If we’re going to put the brakes on climate change, electric cars will be crucial. At least, that’s the general consensus: Get the heck out of that Hummer, and into something without an exhaust pipe. At least seven countries plan to ban the sale of cars with internal combustion engines sometime in the next few decades, and the specter of losing out on markets like the UK, France, and most of all China (the world’s biggest car buyer) has pushed the auto industry to mobilize.
This week, Ford announced plans to introduce 24 electric or hybrid cars by 2022 (it also shared vague plans for a model called the Mach 1, which might be some sort of high performance SUV, to make that transition from your gas guzzler a little easier.) GM is already all-in on an electric future, along with Jaguar Land Rover, Volvo, and Aston Martin.
But you’ll find more potholes than panaceas on the road to cleaner, greener, future. So, as we charge our batteries for a new way of driving, here are the questions we should be asking.
1. How many gas cars can we take off the road?
The countries that want bans on gas burners are huge potential markets for EV sales. If demand for personal cars stays constant, we can use current sales figures to estimate how many electric cars we will need.
2. Bring on the batteries.
Toyota and Honda are still trying to make hydrogen fuel cells happen, so far without much customer interest. So all those new EVs will rely on our current best technology, lithium-ion batteries. Fully electric models will need big ones, hybrids can get by with smaller packs, using gas engines as a backup. Tesla is projecting it’ll produce 35 gigawatt-hours’ worth annually, and is building the world’s biggest building, the Gigafactory, in Nevada to do it. But we’re going to need way more than that. Cars will soon enough replace consumer electronics as the chief consumers of batteries, and they’re going to need a lot more than the things built into your smartphone.
3. What kind of power is charging those cars?
All those batteries are going to need juice, and electric vehicles won’t do much to combat climate change if that power comes from dirty sources like coal, oil, or (to a lesser extent) natural gas. It gets a little weird here: The benefits of an electric car will also depend on where it’s charged, because all comes down to the local energy production mix.
Variations in local energy production mean that sometimes EVs are dirtier than regular cars. If you live in a state that generates electricity from coal (hey, Kansans) your electric car probably won’t be much kinder to the environment than a gas gulper that gets more than 35 miles per gallon of gasoline. In India, your electric car is about as clean as a conventional vehicle that gets 20 mpg, because power generation is still dominated by fossil fuels.

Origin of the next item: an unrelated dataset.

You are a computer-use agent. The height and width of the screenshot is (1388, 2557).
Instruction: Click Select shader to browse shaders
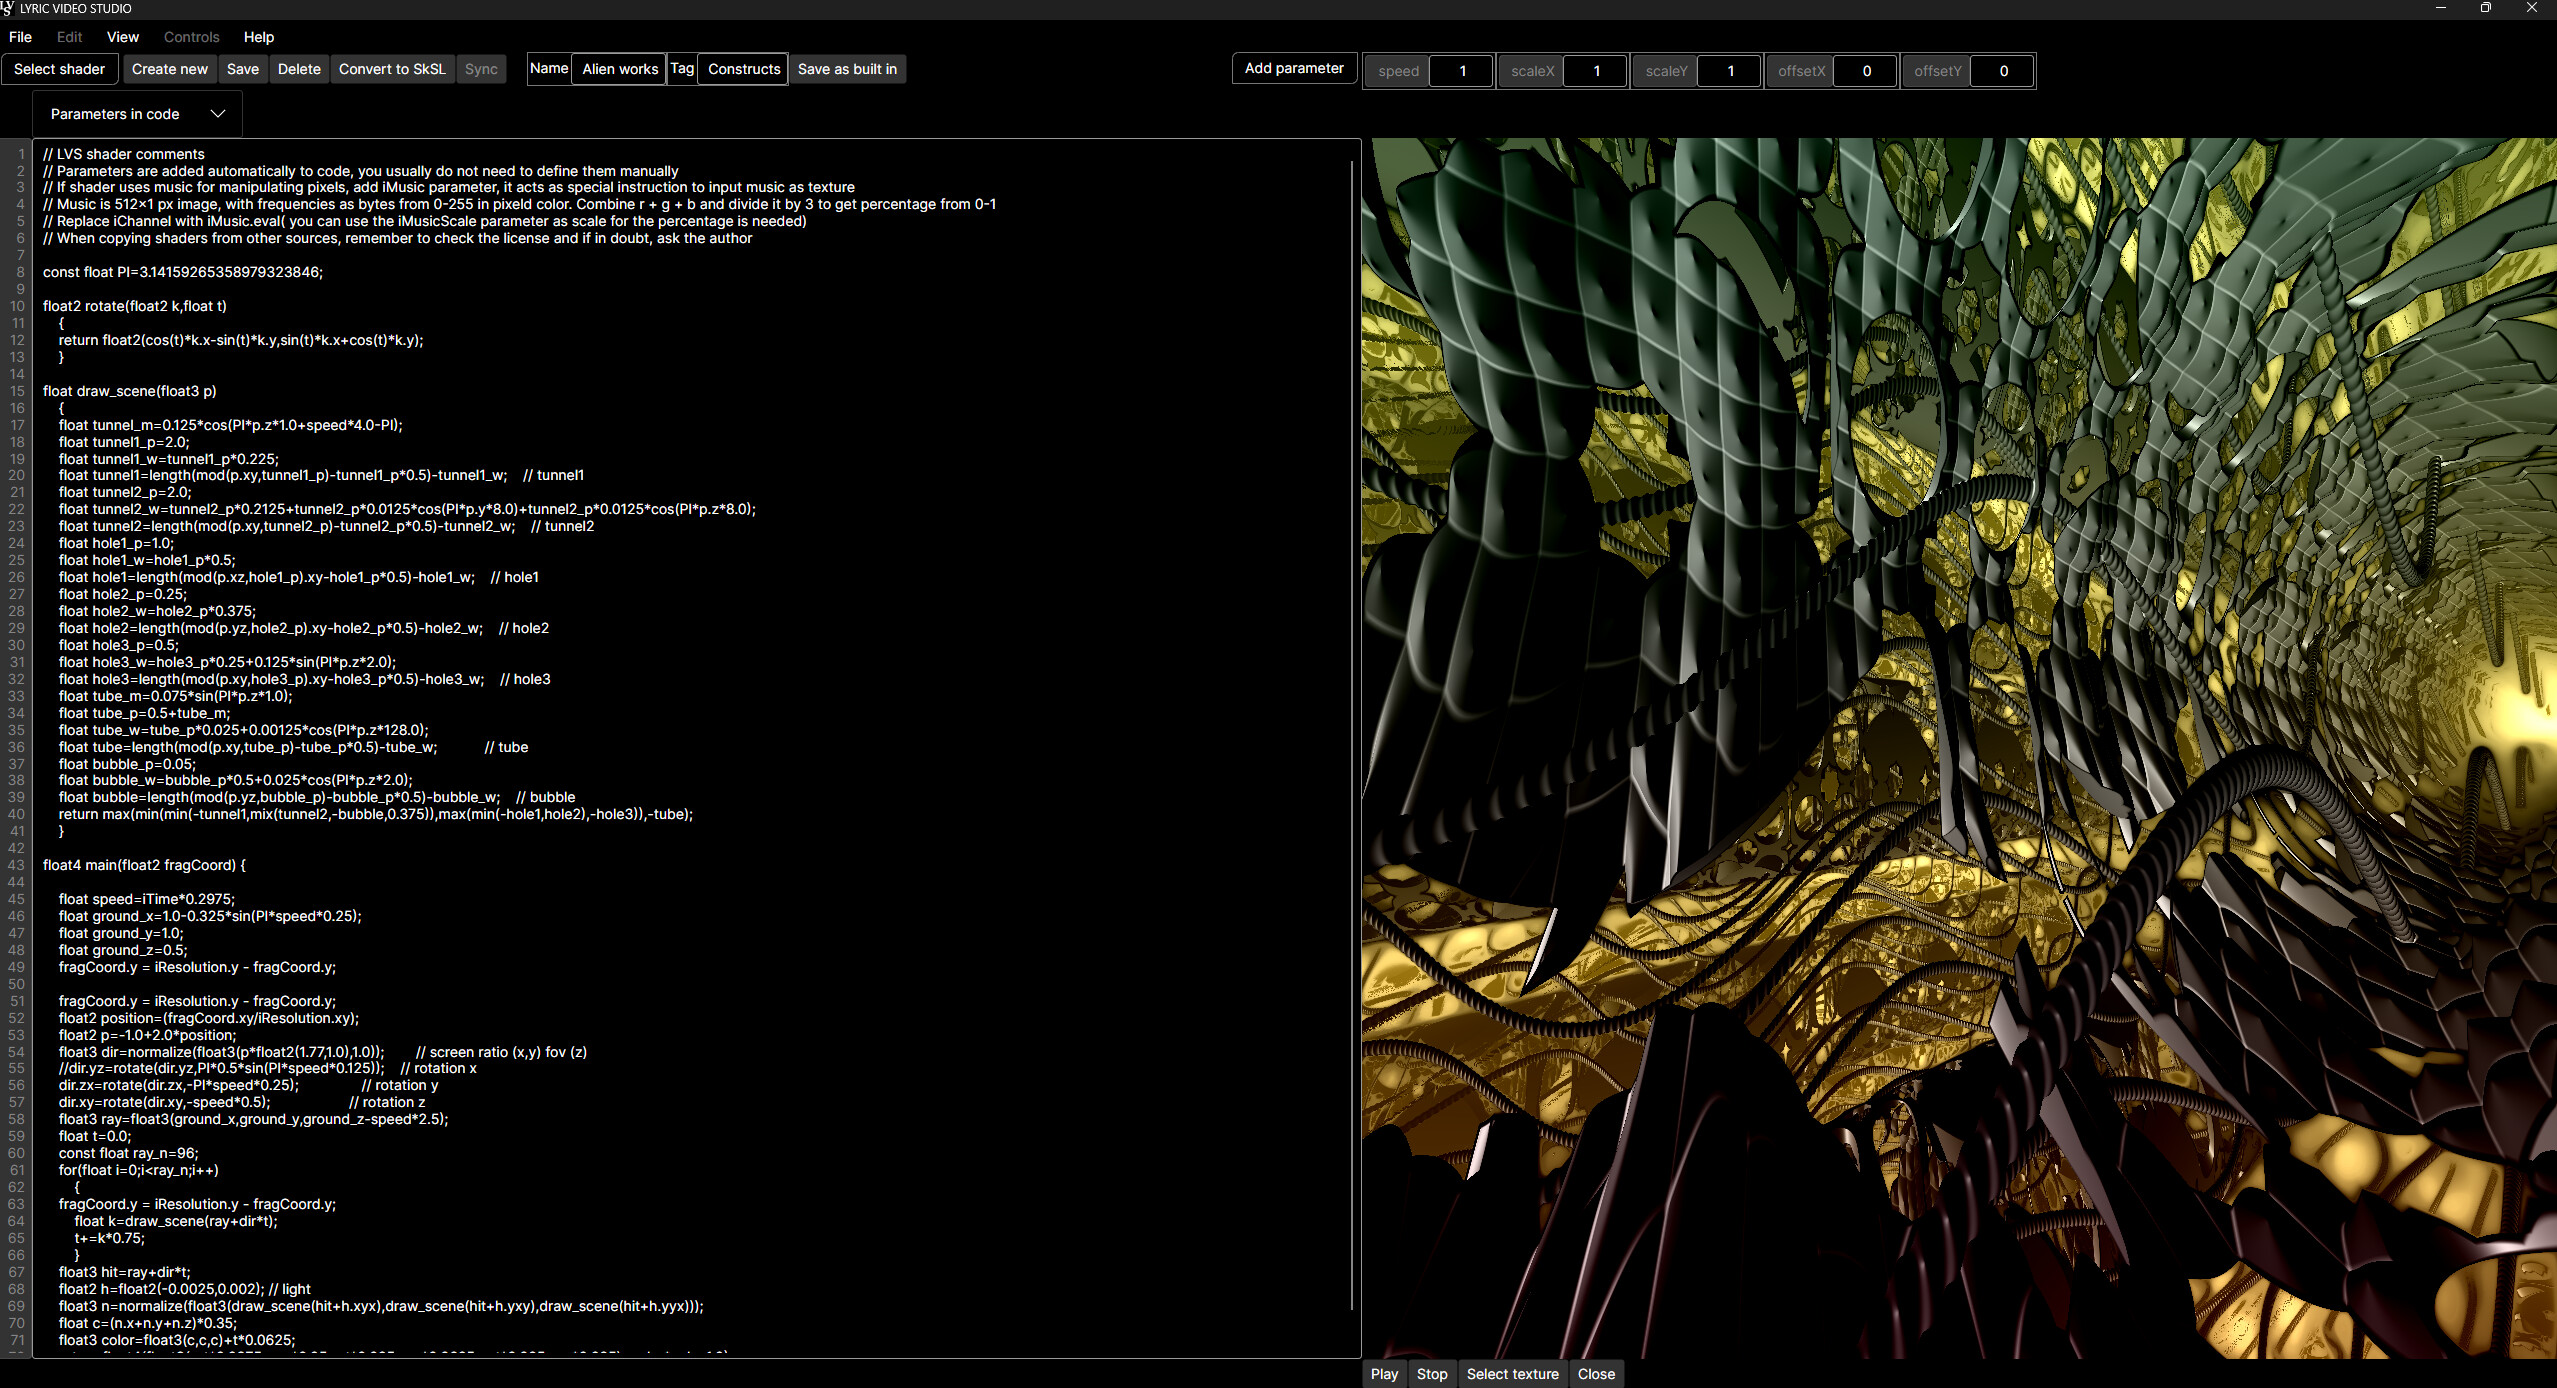pyautogui.click(x=59, y=68)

4. What are the batteries made of?
Even if we switch the entire global energy supply to renewables, we’re going to have to mine a lot more cobalt, lithium, and other raw ingredients to create all those batteries—and do so sustainably and responsibly. For example, more than 60 percent of the world’s cobalt—a key ingredient for lithium-ion battery electrodes—comes from the Democratic Republic of Congo, where human rights abuses are rampant.
Researchers are working on new batteries that require fewer problematic ingredients, and the countries proposing the bans will ideally follow through with commitments to renewable energy. After all, if we don’t make the system clean from top to bottom, global warming wins.